• **What is expected**: Write out the listing word for word, beginning at the line that contains "Given: Open the 管理平台 shield icon" and stopping after the line that contains "tap(278, 357)".

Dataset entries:
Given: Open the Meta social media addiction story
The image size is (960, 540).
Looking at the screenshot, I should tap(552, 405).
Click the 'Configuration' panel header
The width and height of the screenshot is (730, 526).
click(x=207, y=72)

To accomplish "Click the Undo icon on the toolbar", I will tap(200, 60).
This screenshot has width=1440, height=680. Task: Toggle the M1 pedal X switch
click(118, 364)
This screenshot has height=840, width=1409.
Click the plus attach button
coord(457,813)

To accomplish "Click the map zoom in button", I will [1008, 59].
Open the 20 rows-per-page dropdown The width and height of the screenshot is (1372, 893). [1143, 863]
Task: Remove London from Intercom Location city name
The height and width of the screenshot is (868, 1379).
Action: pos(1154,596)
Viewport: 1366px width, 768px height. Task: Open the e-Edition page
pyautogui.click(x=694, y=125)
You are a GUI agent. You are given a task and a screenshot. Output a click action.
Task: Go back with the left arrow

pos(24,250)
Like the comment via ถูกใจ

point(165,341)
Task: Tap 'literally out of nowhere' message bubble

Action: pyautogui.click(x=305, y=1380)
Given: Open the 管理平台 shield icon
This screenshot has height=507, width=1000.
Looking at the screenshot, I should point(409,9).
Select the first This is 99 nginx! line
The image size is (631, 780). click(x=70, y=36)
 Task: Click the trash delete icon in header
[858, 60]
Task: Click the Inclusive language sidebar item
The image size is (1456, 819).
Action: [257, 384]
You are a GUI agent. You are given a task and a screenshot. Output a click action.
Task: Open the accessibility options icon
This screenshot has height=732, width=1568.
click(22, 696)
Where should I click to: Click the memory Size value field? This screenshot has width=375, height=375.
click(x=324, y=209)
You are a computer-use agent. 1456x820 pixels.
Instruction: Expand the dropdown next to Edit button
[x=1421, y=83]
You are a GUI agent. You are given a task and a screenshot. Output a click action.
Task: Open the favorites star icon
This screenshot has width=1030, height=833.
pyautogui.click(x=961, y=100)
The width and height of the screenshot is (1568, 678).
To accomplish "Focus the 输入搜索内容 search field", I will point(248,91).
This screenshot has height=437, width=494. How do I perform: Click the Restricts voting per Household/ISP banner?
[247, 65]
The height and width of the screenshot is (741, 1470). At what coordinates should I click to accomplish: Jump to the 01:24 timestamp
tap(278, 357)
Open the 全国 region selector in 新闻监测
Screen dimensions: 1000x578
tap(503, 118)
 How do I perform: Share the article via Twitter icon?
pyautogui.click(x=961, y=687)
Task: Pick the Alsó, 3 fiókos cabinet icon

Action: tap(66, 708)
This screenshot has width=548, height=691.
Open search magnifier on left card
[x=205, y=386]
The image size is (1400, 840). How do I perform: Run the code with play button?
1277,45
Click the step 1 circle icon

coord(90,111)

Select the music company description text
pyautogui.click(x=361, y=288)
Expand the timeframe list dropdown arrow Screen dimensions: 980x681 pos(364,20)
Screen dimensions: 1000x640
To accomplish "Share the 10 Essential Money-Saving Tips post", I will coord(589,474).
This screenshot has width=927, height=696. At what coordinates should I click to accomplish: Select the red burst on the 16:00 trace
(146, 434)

• **Problem solution**:
Given: Open the 管理平台 shield icon
This screenshot has height=507, width=1000.
Looking at the screenshot, I should point(409,9).
Select the first This is 99 nginx! line
The image size is (631, 780). click(x=70, y=36)
 Task: Click the trash delete icon in header
[858, 60]
Task: Click the Inclusive language sidebar item
The image size is (1456, 819).
Action: [257, 384]
You are a GUI agent. You are given a task and a screenshot. Output a click action.
Task: Open the accessibility options icon
This screenshot has height=732, width=1568.
click(22, 696)
Where should I click to: Click the memory Size value field? This screenshot has width=375, height=375.
click(x=324, y=209)
You are a computer-use agent. 1456x820 pixels.
Instruction: Expand the dropdown next to Edit button
[x=1421, y=83]
You are a GUI agent. You are given a task and a screenshot. Output a click action.
Task: Open the favorites star icon
This screenshot has width=1030, height=833.
pyautogui.click(x=961, y=100)
The width and height of the screenshot is (1568, 678).
To accomplish "Focus the 输入搜索内容 search field", I will point(248,91).
This screenshot has height=437, width=494. How do I perform: Click the Restricts voting per Household/ISP banner?
[247, 65]
The height and width of the screenshot is (741, 1470). At what coordinates should I click to accomplish: Jump to the 01:24 timestamp
tap(278, 357)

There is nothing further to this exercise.